2016 is nearly over. The festive season is upon us. Many of us are preparing to wind down and have a bit of a break before the new year begins.

 

This is the time of year for reflection…

Analyzing the low points…

Celebrating the highs…

Have your expectations been met?

Have your goals been achieved?

 

There is a school of thought that suggests that depression and anxiety set in when our expectations for our lives have not been met… When we somehow feel that we have failed…

 

Especially in this age where social media is king. Everything we do or achieve makes it to Instagram, Facebook and Snapchat. It is difficult to view our friend’s brag posts of fabulous holidays, work achievements, and travels without wondering about our own failures and disappointments – will we ever measure up?

 

 

A sobering thought: the majority of anti-depressants are consumed by women. Mostly over the age of 40.

Is it because in this age group we realize that middle age is here?

Is this the age when we most likely question our achievements?

Questions like “what have I done with my life?” are what we ask ourselves.

 

These are hard questions to face… but before we need medication to dull the pain of aching disappointments, here are some simple tips to avoid them in the first place.

 

 

1.TAKE TIME FOR YOURSELF. You will be of no use to anyone, including yourself, if your physical or mental health is bad. Be kind to yourself and allow yourself some time to do the things you love to do. Reading a magazine, savouring an ice cream cone without feeling guilty, or enjoying a long soak in the tub, should not be sidelined because you have no time. Make the time. You are important too! Remember before you can be a good mother, wife or career-woman you have to take care of yourself first.

 

2.FIND THE PHYSICAL ACTIVITY YOU LOVE AND DO IT ! Exercise will be more beneficial if you also love it. If it creates joy within you then you are more likely to continue. Don’t sign up for the gym membership if you hate the gym. Life is too short to force yourself to do something you hate.

Regular exercise has been shown to increase our endorphin levels. These are our natural “feel good” hormones that boost mood and prevent premenstrual mood changes.

 

3.GET A GOOD NIGHTS SLEEP

Challenges appear more difficult to deal with, when you are tired.

Between 6 to 8 hours of sleep is what an average woman would need every night.

With enough sleep we can boost our mood and metabolism. We concentrate better and have improved memory. Make your bedroom a quiet space where you can relax before sleeping. Having a blaring TV is not the way to do it.

 

4.DRINK PLENTY OF WATER.

Without enough water, our bodies dehydrate. This can impair its normal day-to-day functions. Water helps us to eliminate toxins. It also is important to regulate bowel function and prevent constipation.

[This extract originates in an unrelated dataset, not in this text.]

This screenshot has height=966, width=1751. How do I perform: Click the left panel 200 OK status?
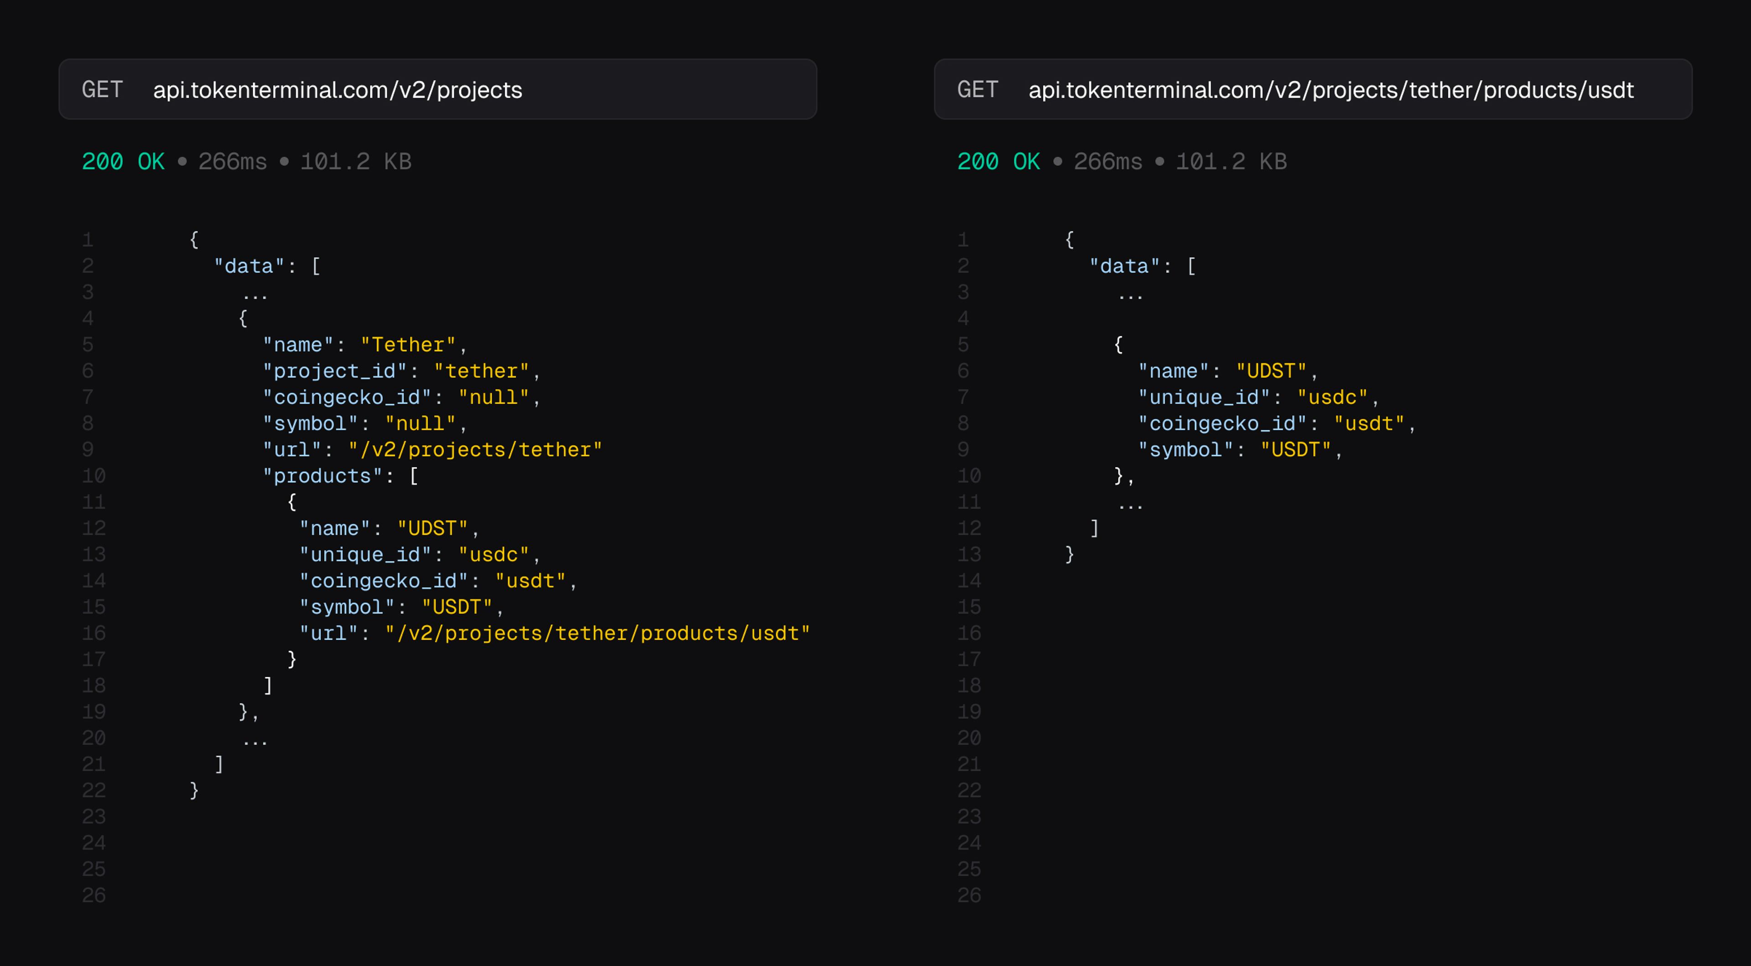click(x=123, y=162)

Lets face it-even our skin texture and appearance looks better when we have had enough water to drink. When we look great we feel great.

 

5.SOCIALIZE-It is important to have friends or family who you can connect with regularly. Having support and not feeling isolated and alone can make all the difference for a better emotional state.

Giving back and getting involved in volunteer activities that serve other’s, can seriously boost our feelings of well-being. Feeling necessary and living a purposeful life is key to how we stay balanced and happy.

 

6.YOU ARE WHAT YOU EAT

How you eat and what you eat is very much linked to your mood. Skipping meals can lead to blood sugar lows that trigger tiredness and a bad mood. Eating the wrong type of foods like too many carbohydrates or sugars in a meal can lead to energy lows after an initial energy spike.

It is important to focus on eating foods that sustain our energy for longer and so avoid these effects. Regular smaller meals that consist of proteins and vegetables may have a better effect. Aim for whole foods and raw foods as much as you can. Avoid overly processed foods as these are often loaded with preservatives and empty hidden calories that can make you sluggish.

 

Remember take time to make that list of what you would still like to do or achieve – then go out and do it!

It is never too late!

 

Nothing happens without action.

Just one small step towards what you want,

Take it one day at a time,

And before you know it…

You are there!

Natural Prozac!

 

Safe travelling and happy holidays!!